Nous ne devons pas avoir peur, de toute crise, naît une nouvelle fécondité. Nous avons vu nombre de crises analogues, et nous avons le droit de répéter ici la parole de l’Ecclésiaste : « Il n’y a rien de nouveau sous le soleil. » Maintes fois l’exercice de la charité a donné lieu aux manifestations les moins charitables. L’histoire de l’Eglise primitive, encore placée sous les bénédictions de la Pentecôte, peut nous être, à ce propos, d’un réel encouragement. Elle a traversé sans s’affaiblir cette épreuve redoutable. Conduite par l’Esprit-Saint, obéissant à ses ordres, elle s’est fortifiée au contraire, en se donnant une institution de service dont les bienfaits se font sentir jusqu’à nous. A suivre le même guide, nous serons sûrs de ne pas périr en chemin. Inspirons-nous en pour notre gouverne personnelle, pour nos relations familiales et notre communauté paroissiale.
Ici, il ne s’agirait que d’une question d’organisation, et, plus particulièrement, d’un manque de main d’œuvre. Aucune accusation n’est portée contre ceux qui font des différences, pourtant, le texte parle bien de négligence. Mais cela ne sert à rien d’accuser les uns ou les autres.

L’accusation ne peut qu’aggraver les tensions déjà existantes, et ce n’est pas forcément en cherchant des responsables que l’on va résoudre les problèmes. Il y a une différence entre accuser et chercher les causes de la difficulté. Pour résoudre un conflit, il faut pouvoir poser le problème sans passion. Encore qu’un rappel du commandement d’amour peut toujours nous aider.

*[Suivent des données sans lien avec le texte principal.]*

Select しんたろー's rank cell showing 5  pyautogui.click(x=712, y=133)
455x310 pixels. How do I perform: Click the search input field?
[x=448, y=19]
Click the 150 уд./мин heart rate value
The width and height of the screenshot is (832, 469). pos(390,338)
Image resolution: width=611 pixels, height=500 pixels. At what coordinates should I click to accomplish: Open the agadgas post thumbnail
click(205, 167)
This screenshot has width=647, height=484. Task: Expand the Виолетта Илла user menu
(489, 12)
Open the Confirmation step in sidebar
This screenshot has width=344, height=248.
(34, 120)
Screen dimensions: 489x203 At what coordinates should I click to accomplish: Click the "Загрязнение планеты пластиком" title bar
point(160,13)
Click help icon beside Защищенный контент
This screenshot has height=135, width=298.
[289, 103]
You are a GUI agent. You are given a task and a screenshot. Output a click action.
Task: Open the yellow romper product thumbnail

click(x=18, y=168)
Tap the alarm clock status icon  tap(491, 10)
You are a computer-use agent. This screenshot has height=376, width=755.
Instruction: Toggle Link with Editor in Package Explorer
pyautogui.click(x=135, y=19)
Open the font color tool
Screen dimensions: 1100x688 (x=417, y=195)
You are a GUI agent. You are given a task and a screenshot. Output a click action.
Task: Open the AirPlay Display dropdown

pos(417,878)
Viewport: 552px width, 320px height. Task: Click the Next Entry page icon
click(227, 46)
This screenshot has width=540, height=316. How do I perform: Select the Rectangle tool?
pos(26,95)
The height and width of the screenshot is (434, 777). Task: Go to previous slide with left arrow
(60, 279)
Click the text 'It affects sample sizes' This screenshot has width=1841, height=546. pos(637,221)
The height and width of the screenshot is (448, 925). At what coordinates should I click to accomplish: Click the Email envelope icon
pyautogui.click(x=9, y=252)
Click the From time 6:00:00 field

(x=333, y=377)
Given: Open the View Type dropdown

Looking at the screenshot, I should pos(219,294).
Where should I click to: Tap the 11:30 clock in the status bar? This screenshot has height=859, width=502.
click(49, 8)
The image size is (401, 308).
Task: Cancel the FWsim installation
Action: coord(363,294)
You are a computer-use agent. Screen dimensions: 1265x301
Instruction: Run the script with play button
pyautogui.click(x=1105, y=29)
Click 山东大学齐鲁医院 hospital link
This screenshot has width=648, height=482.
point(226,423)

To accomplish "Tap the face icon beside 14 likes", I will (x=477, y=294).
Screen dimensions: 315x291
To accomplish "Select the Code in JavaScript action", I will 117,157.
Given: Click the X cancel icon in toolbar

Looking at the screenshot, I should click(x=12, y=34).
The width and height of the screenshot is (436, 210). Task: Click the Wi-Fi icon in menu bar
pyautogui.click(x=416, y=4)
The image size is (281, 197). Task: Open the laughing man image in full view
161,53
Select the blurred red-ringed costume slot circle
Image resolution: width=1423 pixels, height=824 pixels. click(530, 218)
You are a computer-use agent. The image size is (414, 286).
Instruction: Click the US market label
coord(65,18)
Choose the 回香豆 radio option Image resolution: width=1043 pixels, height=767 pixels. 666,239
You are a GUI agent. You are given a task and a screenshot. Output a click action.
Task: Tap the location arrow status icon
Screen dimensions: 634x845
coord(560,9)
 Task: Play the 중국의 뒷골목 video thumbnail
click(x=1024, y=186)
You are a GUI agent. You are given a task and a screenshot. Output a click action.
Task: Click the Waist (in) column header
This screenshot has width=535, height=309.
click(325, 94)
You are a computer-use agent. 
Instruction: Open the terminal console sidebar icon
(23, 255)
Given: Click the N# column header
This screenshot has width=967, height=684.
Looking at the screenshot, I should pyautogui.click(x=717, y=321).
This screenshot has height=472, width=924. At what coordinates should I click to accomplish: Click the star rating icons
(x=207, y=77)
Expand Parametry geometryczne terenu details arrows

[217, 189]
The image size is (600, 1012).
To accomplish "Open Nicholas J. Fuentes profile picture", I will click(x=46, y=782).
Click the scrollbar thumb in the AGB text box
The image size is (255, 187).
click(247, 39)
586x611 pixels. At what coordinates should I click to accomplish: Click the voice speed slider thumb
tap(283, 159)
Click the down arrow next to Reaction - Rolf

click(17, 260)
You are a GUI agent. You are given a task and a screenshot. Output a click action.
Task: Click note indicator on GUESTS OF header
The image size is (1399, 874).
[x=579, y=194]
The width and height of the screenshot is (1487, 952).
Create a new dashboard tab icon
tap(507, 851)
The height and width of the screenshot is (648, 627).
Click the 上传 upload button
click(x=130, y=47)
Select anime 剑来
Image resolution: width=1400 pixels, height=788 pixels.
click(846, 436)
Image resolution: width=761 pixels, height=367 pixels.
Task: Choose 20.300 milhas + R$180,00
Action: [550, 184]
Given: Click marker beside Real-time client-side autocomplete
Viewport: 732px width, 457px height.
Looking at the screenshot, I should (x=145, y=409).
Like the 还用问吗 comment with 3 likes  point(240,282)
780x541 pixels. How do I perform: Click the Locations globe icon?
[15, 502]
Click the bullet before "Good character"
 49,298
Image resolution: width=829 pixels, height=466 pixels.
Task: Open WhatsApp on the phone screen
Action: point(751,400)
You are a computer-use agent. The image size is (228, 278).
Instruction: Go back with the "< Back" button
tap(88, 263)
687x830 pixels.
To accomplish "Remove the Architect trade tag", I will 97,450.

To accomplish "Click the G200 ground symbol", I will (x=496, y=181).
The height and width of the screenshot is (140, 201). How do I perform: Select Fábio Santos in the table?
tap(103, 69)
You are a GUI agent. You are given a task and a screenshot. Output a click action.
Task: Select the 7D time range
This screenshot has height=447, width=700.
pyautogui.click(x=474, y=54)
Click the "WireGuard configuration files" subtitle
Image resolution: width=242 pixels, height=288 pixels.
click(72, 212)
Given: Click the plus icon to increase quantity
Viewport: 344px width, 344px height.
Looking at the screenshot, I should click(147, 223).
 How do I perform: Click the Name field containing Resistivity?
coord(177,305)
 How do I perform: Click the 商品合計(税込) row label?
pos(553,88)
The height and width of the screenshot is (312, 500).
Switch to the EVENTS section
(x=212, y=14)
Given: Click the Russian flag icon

A question pratique, réponse pratique. Cette solution peut sembler évidente ; elle ne l’est pas forcément, car, le partage (même des tâches matérielles) implique, de la part de celui qui délègue, une perte de responsabilité, et donc de pouvoir. Combien de chefs s’occupent de tous les domaines de leur communauté, afin que rien ne leur échappe. Et si cela est vrai dans le domaine matériel, ça l’est d’autant plus sur le plan spirituel. La frontière entre les deux n’est d’ailleurs pas toujours nette, la suite du texte en témoigne.
Une saine gestion de la communauté passe par le partage. Il n’est pas bon qu’une seule personne assume l’ensemble des responsabilités. Pour des raisons d’efficacité, déjà ; et pour éviter au responsable de se prendre pour un Dieu. Mais, là encore, le partage est quelque chose qui ne se contrôle pas totalement. Les apôtres ont cru partager une part de leurs responsabilités, en l’occurrence, l’aspect pratique, mais, en fait, tout a été partagé, la charge spirituelle aussi.
C’est une invitation à ne rien retenir pour soi, à donner de soi-même, à partager vraiment, même si, comme dans le cas présent, ce partage a suscité, avec les énergies nouvelles, des points de vue divergents. Mais il y a plusieurs demeures dans la maison du Père. Jésus nous invite à partager sa maison, même si nous n’avons pas tous les mêmes conceptions. Le partage est un risque, c’est vrai ! Il semble plus sécurisant d’assumer toutes les responsabilités, mais beaucoup moins intéressant. Le Christ a toujours assumé ce risque du partage. Soyons ses disciples, aussi en ce sens.